Auf dem Ausbildungs- und Arbeitsmarkt in Deutschland orientieren sich Frauen und Männer nach wie vor sehr unterschiedlich. Das betrifft sowohl die Ausbildungswege, die Mädchen und Jungen einschlagen, als auch die Ausbildungsberufe und Studienfächer, für die sie sich entscheiden. So sind männliche Jugendliche bei der dualen (60%) und weibliche Jugendliche bei der vollzeitschulischen Ausbildung (70%) überrepräsentiert. Innerhalb des eingeschlagenen Ausbildungsweges gehen beide Geschlechter dann weiterhin sehr unterschiedliche Wege: Fast drei Viertel der jungen Frauen und über die Hälfte der jungen Männer konzentrieren sich auf lediglich 20 duale Ausbildungsberufe, obwohl im dualen System fast 330 Ausbildungsberufe zur Verfügung stehen. Sowohl in den Schulklassen der berufsbildenden Schulen als auch an den Hochschulen zeigen sich bei der Fächerwahl der Studierenden ebenfalls deutliche Unterschiede zwischen jungen Frauen und Männern. 
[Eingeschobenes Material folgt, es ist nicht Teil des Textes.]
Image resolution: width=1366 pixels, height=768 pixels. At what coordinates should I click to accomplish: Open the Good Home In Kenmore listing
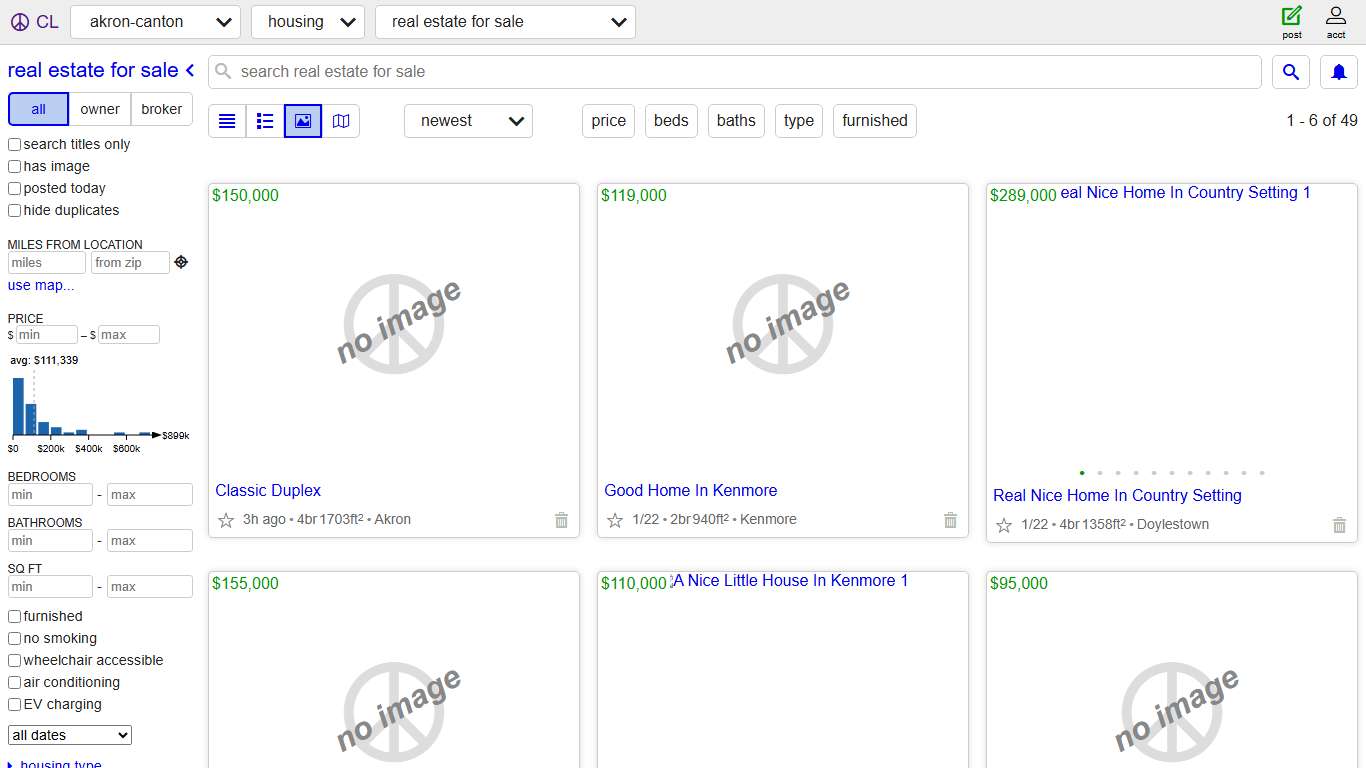click(x=690, y=490)
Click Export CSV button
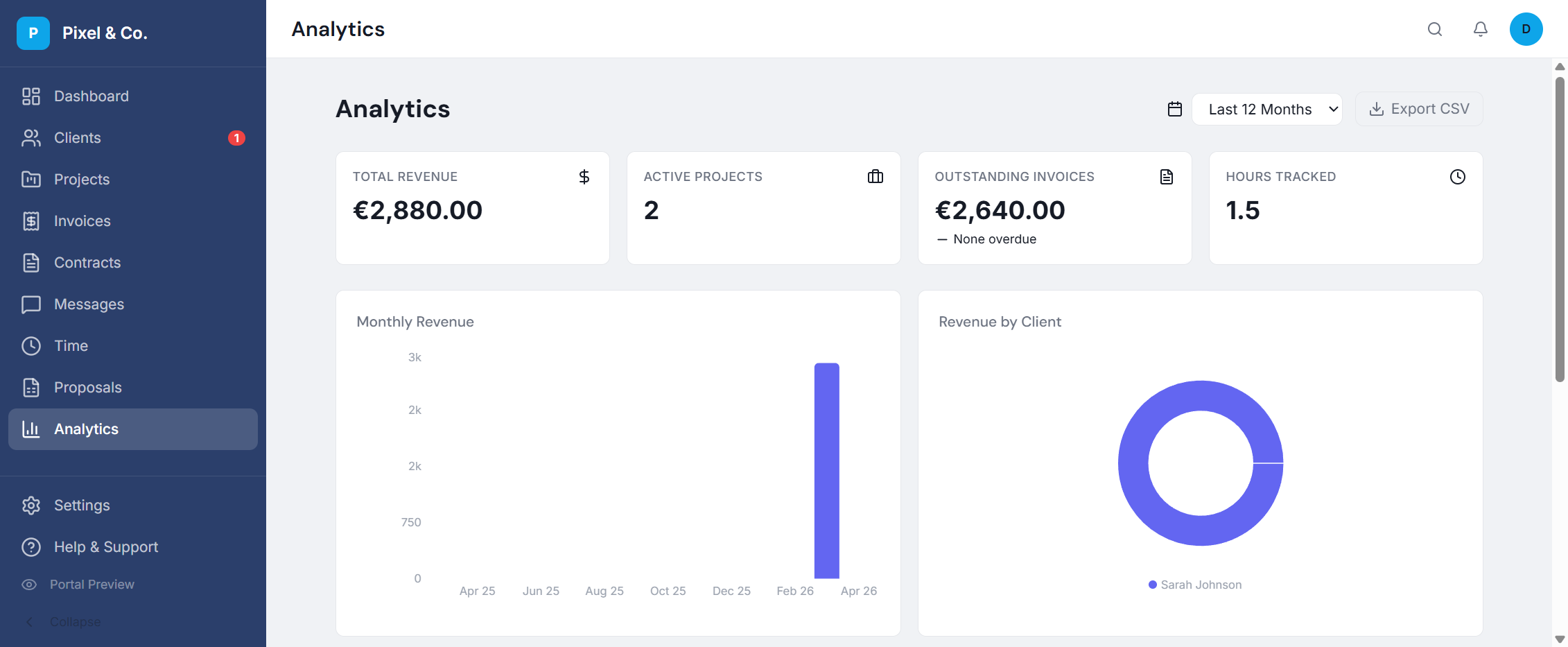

Tatsächliche Begabungen und Interessen fördern

Häufig richten junge Menschen ihre Berufswahlentscheidung also nach überkommenen Mustern aus und schränken damit ihr Berufswahlspektrum stark ein. Dadurch wird nicht nur die freie Entfaltung der Persönlichkeit - und teilweise auch die Möglichkeit zur Existenzsicherung - eingeschränkt, sondern auch die Volkswirtschaft geschwächt: Nur wenn alle jungen Menschen ihre Fähigkeiten voll nutzen, können die gesamtwirtschaftlichen Wachstumspotenziale genutzt und der Fachkräftebedarf gesichert werden. 

„Wir müssen vorurteilsfreie Berufsorientierung in die Praxis tragen und junge Menschen unterstützen, ihren Lebens- und Berufsweg selbstbestimmt zu gestalten.“, erklärt Schirmherrin Elke Büdenbender. Die Initiative Klischeefrei (Link) vereint bundesweit Akteurinnen und Akteure aus Bildung, Politik, Wirtschaft und Forschung, die sich aktiv für eine geschlechtsunabhängige Berufs- und Studienorientierung einsetzen. Das leistet die Initiative konkret: 

  • Sie stellt Anregungen und Beispiele Guter Praxis für eine klischeefreie Berufsorientierung zur Verfügung.
  • Sie erstellt Faktenblätter und Arbeitshilfen für die tägliche Arbeit mit Jugendlichen.
  • Sie berät z. B. Institutionen zum Thema geschlechtergerechte Berufsorientierung.
  • Sie vermittelt weiterführende Informationen und Veranstaltungshinweise.
  • Sie organisiert Fachtagungen.

„Wir engagieren uns als Partnerin der Initiative Klischeefrei, da wir gleiche Ziele und Anliegen verfolgen. Unser Ziel ist ein geschlechtersensibles und demokratisches, inklusives Bildungswesen mit emanzipatorischen Inhalten“, begründet Mona Küppers, Vorsitzende des Deutschen Frauenrats die Gründe der Frauenlobby für den Beitritt zur Initiative „Klischeefrei“.